Objective: Convert these rows into a numbered list, leaving out any blank lines.

Information supplied:
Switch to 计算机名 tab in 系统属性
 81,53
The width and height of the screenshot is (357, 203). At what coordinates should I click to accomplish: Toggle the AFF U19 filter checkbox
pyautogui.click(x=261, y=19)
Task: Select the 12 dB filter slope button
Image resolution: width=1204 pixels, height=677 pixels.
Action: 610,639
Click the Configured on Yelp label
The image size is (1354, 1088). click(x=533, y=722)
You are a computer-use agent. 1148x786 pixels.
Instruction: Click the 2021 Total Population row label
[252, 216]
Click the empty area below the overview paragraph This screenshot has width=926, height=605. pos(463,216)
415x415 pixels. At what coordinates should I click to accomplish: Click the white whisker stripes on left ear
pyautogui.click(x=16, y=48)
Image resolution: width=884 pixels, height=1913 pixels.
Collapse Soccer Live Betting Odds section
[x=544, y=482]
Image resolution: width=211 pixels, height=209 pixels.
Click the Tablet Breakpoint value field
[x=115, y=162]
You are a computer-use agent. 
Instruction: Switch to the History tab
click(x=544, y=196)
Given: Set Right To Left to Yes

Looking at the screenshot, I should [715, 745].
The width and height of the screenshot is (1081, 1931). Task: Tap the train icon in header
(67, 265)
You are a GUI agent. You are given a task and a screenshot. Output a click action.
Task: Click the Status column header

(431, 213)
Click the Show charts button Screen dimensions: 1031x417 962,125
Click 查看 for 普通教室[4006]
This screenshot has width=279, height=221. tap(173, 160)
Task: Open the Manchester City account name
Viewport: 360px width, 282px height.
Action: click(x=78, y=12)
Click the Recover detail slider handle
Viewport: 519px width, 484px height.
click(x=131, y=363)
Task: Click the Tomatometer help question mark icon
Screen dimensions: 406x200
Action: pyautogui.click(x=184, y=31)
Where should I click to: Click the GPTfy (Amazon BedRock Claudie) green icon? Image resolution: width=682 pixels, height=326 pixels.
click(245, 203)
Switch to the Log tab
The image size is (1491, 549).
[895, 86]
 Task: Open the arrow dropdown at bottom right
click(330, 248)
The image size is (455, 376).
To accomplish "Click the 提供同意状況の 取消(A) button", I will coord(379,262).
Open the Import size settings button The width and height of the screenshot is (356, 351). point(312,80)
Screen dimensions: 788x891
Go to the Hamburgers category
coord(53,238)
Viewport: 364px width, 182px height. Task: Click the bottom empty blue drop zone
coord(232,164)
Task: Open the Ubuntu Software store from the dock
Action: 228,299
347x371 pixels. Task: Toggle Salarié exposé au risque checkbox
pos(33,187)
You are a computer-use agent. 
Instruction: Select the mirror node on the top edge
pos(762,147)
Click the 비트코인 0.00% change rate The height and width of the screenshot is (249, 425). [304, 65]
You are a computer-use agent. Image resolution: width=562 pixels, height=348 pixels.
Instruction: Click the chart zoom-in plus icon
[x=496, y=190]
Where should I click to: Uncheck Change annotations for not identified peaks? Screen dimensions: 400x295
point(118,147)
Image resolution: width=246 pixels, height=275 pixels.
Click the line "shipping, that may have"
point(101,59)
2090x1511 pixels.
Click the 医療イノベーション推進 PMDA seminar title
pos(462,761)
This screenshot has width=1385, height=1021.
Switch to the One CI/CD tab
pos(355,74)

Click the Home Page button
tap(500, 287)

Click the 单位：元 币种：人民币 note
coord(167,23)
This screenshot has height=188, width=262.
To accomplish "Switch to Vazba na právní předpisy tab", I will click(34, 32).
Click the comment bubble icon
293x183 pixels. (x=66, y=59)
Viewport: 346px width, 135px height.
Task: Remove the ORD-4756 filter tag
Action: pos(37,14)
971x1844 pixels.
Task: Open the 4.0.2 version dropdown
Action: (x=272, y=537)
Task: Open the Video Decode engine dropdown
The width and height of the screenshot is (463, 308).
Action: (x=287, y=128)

Written solution:
1. Switch to 计算机名 tab in 系统属性
2.  81,53
3. The width and height of the screenshot is (357, 203). At what coordinates should I click to accomplish: Toggle the AFF U19 filter checkbox
4. pyautogui.click(x=261, y=19)
5. Task: Select the 12 dB filter slope button
6. Image resolution: width=1204 pixels, height=677 pixels.
7. Action: 610,639
8. Click the Configured on Yelp label
9. The image size is (1354, 1088). click(x=533, y=722)
10. You are a computer-use agent. 1148x786 pixels.
11. Instruction: Click the 2021 Total Population row label
12. [252, 216]
13. Click the empty area below the overview paragraph This screenshot has width=926, height=605. pos(463,216)
14. 415x415 pixels. At what coordinates should I click to accomplish: Click the white whisker stripes on left ear
15. pyautogui.click(x=16, y=48)
16. Image resolution: width=884 pixels, height=1913 pixels.
17. Collapse Soccer Live Betting Odds section
18. [x=544, y=482]
19. Image resolution: width=211 pixels, height=209 pixels.
20. Click the Tablet Breakpoint value field
21. [x=115, y=162]
22. You are a computer-use agent. 
23. Instruction: Switch to the History tab
24. click(x=544, y=196)
25. Given: Set Right To Left to Yes
26. Looking at the screenshot, I should [715, 745].
27. The width and height of the screenshot is (1081, 1931). Task: Tap the train icon in header
28. (67, 265)
29. You are a GUI agent. You are given a task and a screenshot. Output a click action.
30. Task: Click the Status column header
31. (431, 213)
32. Click the Show charts button Screen dimensions: 1031x417 962,125
33. Click 查看 for 普通教室[4006]
34. This screenshot has width=279, height=221. tap(173, 160)
35. Task: Open the Manchester City account name
36. Viewport: 360px width, 282px height.
37. Action: click(x=78, y=12)
38. Click the Recover detail slider handle
39. Viewport: 519px width, 484px height.
40. click(x=131, y=363)
41. Task: Click the Tomatometer help question mark icon
42. Screen dimensions: 406x200
43. Action: pyautogui.click(x=184, y=31)
44. Where should I click to: Click the GPTfy (Amazon BedRock Claudie) green icon? Image resolution: width=682 pixels, height=326 pixels.
45. click(245, 203)
46. Switch to the Log tab
47. The image size is (1491, 549).
48. [895, 86]
49.  Task: Open the arrow dropdown at bottom right
50. click(330, 248)
51. The image size is (455, 376).
52. To accomplish "Click the 提供同意状況の 取消(A) button", I will coord(379,262).
53. Open the Import size settings button The width and height of the screenshot is (356, 351). point(312,80)
54. Screen dimensions: 788x891
55. Go to the Hamburgers category
56. coord(53,238)
57. Viewport: 364px width, 182px height. Task: Click the bottom empty blue drop zone
58. coord(232,164)
59. Task: Open the Ubuntu Software store from the dock
60. Action: 228,299
61. 347x371 pixels. Task: Toggle Salarié exposé au risque checkbox
62. pos(33,187)
63. You are a computer-use agent. 
64. Instruction: Select the mirror node on the top edge
65. pos(762,147)
66. Click the 비트코인 0.00% change rate The height and width of the screenshot is (249, 425). [304, 65]
67. You are a computer-use agent. Image resolution: width=562 pixels, height=348 pixels.
68. Instruction: Click the chart zoom-in plus icon
69. [x=496, y=190]
70. Where should I click to: Uncheck Change annotations for not identified peaks? Screen dimensions: 400x295
71. point(118,147)
72. Image resolution: width=246 pixels, height=275 pixels.
73. Click the line "shipping, that may have"
74. point(101,59)
75. 2090x1511 pixels.
76. Click the 医療イノベーション推進 PMDA seminar title
77. pos(462,761)
78. This screenshot has width=1385, height=1021.
79. Switch to the One CI/CD tab
80. pos(355,74)
81. Click the Home Page button
82. tap(500, 287)
83. Click the 单位：元 币种：人民币 note
84. coord(167,23)
85. This screenshot has height=188, width=262.
86. To accomplish "Switch to Vazba na právní předpisy tab", I will click(34, 32).
87. Click the comment bubble icon
88. 293x183 pixels. (x=66, y=59)
89. Viewport: 346px width, 135px height.
90. Task: Remove the ORD-4756 filter tag
91. Action: pos(37,14)
92. 971x1844 pixels.
93. Task: Open the 4.0.2 version dropdown
94. Action: (x=272, y=537)
95. Task: Open the Video Decode engine dropdown
96. The width and height of the screenshot is (463, 308).
97. Action: (x=287, y=128)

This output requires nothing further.